**Assignment**
Find the line with "Given: Open the table in focus mode" in the records below. Copy it and every line after it, up to and including the line with "Task: Click the context".

Source material Start Marker

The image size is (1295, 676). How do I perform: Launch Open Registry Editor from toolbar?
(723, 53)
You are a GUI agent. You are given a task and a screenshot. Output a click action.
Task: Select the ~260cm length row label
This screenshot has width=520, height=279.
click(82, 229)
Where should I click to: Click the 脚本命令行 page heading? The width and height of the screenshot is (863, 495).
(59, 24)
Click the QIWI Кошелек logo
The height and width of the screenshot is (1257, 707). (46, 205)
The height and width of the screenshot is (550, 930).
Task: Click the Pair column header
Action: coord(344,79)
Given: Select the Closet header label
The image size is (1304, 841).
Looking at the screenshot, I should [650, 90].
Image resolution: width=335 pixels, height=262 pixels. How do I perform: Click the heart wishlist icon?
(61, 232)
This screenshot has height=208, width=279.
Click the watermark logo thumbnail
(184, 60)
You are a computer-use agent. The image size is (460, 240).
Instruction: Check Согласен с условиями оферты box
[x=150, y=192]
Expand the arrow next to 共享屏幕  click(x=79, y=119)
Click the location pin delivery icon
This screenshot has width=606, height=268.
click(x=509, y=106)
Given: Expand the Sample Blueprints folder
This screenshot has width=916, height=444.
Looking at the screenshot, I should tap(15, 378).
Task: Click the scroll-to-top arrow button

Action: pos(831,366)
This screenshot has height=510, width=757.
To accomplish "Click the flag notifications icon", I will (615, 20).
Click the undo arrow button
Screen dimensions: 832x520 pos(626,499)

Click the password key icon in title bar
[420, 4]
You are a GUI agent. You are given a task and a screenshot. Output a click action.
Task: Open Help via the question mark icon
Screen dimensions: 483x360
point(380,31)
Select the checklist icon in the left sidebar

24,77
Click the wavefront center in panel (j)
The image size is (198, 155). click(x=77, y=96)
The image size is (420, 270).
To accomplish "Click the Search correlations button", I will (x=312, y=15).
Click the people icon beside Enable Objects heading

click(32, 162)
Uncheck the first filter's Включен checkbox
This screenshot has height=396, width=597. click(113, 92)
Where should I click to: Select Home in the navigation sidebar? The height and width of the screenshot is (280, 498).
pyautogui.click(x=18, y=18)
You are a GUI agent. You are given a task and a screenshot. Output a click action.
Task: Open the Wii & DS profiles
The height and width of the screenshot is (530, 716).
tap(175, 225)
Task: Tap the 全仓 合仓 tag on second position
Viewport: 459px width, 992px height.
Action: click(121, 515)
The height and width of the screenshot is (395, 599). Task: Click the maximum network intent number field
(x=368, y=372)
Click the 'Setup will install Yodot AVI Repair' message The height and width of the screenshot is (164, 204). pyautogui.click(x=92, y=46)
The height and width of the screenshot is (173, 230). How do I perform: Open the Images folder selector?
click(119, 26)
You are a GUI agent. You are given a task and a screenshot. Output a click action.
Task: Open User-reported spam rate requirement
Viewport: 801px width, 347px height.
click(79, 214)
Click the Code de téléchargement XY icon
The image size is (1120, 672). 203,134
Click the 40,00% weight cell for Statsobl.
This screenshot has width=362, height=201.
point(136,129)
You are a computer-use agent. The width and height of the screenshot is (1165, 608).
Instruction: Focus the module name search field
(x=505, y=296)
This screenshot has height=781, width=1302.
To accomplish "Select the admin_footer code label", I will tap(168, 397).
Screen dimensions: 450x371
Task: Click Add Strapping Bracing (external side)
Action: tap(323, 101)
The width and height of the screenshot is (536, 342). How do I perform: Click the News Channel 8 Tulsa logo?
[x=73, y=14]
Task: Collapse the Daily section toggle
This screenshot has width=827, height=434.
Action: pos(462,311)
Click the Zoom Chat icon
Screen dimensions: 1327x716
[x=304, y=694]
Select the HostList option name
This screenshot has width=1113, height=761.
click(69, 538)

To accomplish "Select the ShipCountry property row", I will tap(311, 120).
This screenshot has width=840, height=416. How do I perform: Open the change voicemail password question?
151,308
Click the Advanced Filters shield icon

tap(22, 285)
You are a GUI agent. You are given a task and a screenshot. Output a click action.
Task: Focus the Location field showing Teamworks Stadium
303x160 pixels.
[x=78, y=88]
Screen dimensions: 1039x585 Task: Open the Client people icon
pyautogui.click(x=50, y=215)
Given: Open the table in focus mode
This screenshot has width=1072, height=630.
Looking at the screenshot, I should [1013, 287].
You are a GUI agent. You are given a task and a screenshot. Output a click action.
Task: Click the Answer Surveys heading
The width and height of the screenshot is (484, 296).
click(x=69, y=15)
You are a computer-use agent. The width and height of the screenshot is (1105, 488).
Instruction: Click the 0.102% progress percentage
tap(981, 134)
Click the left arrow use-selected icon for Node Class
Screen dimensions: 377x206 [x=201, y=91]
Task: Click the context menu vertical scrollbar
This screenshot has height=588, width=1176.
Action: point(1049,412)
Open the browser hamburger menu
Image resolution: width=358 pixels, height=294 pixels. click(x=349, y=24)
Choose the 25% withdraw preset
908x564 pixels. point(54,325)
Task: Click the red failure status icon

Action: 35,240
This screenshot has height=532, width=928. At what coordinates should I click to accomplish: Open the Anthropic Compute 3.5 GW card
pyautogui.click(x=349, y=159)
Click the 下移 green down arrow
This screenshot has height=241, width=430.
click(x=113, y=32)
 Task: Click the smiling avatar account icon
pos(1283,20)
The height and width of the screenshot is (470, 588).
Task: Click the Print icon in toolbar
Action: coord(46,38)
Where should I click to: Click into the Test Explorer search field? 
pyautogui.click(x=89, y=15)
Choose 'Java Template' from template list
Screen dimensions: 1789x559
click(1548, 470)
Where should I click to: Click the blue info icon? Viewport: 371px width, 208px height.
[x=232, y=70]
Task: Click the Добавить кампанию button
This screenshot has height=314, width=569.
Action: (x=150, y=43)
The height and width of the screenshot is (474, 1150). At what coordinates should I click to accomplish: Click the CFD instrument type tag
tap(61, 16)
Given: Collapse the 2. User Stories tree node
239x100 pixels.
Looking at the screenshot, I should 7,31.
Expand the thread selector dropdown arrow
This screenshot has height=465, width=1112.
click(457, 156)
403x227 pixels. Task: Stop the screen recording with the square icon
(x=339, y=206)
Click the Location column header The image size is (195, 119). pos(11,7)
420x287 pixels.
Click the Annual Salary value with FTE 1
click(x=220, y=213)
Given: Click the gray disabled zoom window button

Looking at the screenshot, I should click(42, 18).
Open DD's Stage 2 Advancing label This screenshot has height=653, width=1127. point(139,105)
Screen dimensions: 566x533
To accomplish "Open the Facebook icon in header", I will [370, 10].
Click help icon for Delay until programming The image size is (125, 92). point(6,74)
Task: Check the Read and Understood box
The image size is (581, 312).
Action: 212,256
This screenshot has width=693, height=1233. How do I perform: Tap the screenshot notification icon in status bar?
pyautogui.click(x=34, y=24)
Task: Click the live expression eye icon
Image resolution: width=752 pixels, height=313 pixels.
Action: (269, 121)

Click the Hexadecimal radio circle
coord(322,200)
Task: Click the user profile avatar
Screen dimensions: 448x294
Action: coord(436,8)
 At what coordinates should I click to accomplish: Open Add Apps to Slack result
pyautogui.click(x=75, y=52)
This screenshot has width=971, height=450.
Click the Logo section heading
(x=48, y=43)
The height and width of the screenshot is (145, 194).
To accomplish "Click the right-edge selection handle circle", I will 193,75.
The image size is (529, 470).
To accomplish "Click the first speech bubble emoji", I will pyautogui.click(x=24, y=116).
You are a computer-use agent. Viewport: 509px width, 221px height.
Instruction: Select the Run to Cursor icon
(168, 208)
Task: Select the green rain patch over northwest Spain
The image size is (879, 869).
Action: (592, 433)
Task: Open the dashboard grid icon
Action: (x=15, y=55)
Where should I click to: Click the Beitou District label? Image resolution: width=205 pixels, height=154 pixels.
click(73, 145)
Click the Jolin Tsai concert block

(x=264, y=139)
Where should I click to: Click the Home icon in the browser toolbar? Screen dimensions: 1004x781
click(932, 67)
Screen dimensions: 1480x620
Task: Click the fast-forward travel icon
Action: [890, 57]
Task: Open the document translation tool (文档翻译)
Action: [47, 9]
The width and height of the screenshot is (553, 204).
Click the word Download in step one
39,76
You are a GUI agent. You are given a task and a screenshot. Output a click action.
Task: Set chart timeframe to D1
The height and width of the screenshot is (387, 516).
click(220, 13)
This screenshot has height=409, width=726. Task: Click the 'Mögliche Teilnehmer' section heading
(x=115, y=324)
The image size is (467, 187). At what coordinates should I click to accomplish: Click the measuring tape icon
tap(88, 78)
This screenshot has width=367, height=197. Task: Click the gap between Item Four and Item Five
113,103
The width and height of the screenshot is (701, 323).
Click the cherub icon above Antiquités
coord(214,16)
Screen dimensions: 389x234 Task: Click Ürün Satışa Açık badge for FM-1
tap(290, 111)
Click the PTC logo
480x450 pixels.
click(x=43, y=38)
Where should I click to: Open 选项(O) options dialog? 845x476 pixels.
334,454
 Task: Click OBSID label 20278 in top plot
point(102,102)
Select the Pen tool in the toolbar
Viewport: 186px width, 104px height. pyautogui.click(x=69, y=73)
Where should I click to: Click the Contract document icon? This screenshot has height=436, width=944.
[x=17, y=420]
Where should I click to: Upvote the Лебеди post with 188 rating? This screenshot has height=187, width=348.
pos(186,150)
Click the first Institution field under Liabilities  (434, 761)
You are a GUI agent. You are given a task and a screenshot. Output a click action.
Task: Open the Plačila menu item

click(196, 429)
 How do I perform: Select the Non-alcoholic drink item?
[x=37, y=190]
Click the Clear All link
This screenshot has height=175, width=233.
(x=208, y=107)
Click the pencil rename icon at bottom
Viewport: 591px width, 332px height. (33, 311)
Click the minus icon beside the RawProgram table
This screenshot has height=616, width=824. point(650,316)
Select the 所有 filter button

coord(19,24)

Source material End Marker

**Solution to this task**
Given: Open the table in focus mode
This screenshot has width=1072, height=630.
Looking at the screenshot, I should [1013, 287].
You are a GUI agent. You are given a task and a screenshot. Output a click action.
Task: Click the Answer Surveys heading
The width and height of the screenshot is (484, 296).
click(x=69, y=15)
You are a computer-use agent. The width and height of the screenshot is (1105, 488).
Instruction: Click the 0.102% progress percentage
tap(981, 134)
Click the left arrow use-selected icon for Node Class
Screen dimensions: 377x206 [x=201, y=91]
Task: Click the context menu vertical scrollbar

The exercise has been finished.